WHAT YOU SHOULD DO: Scan the records for lines with the word "back", and copy every such line.

Saved entries:
☆ ☆ ☆ ☆ ☆ ☆ ☆
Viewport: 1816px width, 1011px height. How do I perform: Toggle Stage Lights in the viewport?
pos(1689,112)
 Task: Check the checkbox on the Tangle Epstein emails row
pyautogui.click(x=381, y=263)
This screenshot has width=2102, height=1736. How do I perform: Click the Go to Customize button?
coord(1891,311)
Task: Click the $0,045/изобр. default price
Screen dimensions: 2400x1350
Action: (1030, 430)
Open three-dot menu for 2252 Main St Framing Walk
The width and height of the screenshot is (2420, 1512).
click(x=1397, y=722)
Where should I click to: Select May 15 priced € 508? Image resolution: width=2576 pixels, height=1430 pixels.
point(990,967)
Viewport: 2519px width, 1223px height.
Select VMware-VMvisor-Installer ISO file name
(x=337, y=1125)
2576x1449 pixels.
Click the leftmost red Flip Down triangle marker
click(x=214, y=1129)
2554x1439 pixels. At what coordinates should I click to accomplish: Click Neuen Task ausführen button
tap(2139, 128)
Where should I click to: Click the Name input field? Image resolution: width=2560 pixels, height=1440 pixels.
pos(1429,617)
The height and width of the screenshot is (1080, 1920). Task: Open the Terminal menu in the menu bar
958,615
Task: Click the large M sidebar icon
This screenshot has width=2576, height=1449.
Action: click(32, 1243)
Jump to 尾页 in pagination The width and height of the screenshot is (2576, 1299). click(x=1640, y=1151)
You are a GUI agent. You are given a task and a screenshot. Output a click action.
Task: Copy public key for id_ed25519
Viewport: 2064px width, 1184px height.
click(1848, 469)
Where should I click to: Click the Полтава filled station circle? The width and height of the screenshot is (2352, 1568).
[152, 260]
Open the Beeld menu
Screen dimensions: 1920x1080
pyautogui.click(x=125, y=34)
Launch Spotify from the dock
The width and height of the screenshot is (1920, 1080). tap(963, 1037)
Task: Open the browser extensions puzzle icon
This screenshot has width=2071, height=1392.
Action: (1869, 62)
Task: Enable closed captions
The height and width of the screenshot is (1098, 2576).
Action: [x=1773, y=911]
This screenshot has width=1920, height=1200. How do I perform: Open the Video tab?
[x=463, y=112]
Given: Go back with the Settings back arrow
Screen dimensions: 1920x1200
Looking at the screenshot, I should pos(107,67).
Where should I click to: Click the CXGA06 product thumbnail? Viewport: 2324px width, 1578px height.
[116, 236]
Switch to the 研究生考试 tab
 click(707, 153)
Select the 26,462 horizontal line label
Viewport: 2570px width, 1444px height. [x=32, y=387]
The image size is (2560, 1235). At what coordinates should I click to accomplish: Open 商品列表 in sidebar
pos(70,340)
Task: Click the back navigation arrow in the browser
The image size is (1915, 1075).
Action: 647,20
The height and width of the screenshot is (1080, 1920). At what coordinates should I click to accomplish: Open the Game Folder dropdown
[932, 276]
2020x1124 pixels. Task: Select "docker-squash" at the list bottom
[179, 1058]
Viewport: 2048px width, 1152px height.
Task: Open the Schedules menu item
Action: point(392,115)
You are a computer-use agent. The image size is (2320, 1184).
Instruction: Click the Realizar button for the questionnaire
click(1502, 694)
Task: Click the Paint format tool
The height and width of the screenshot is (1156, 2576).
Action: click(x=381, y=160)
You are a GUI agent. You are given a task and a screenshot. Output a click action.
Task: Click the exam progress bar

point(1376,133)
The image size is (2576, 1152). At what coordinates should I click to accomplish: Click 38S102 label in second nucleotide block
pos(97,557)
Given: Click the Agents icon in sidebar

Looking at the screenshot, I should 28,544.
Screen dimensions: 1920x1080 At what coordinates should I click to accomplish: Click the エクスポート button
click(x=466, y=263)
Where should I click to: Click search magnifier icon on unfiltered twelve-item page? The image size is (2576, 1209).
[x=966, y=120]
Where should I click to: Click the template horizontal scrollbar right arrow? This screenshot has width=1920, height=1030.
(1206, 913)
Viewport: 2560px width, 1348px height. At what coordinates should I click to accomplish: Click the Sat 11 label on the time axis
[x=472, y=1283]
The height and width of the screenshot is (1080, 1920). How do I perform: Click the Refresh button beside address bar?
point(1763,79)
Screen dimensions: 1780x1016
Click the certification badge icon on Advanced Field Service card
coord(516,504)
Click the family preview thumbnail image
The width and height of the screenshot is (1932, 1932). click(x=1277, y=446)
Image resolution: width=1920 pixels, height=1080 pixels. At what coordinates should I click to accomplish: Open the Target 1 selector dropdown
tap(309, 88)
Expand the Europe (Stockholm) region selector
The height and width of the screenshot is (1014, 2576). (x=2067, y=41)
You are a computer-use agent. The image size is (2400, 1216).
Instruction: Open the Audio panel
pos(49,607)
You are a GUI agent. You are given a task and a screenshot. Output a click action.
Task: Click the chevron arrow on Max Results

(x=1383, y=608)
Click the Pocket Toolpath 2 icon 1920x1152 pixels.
☆ ☆ ☆ ☆ ☆ ☆ ☆
EXERCISE RESPONSE:
Given: Go back with the Settings back arrow
Task: Click the back navigation arrow in the browser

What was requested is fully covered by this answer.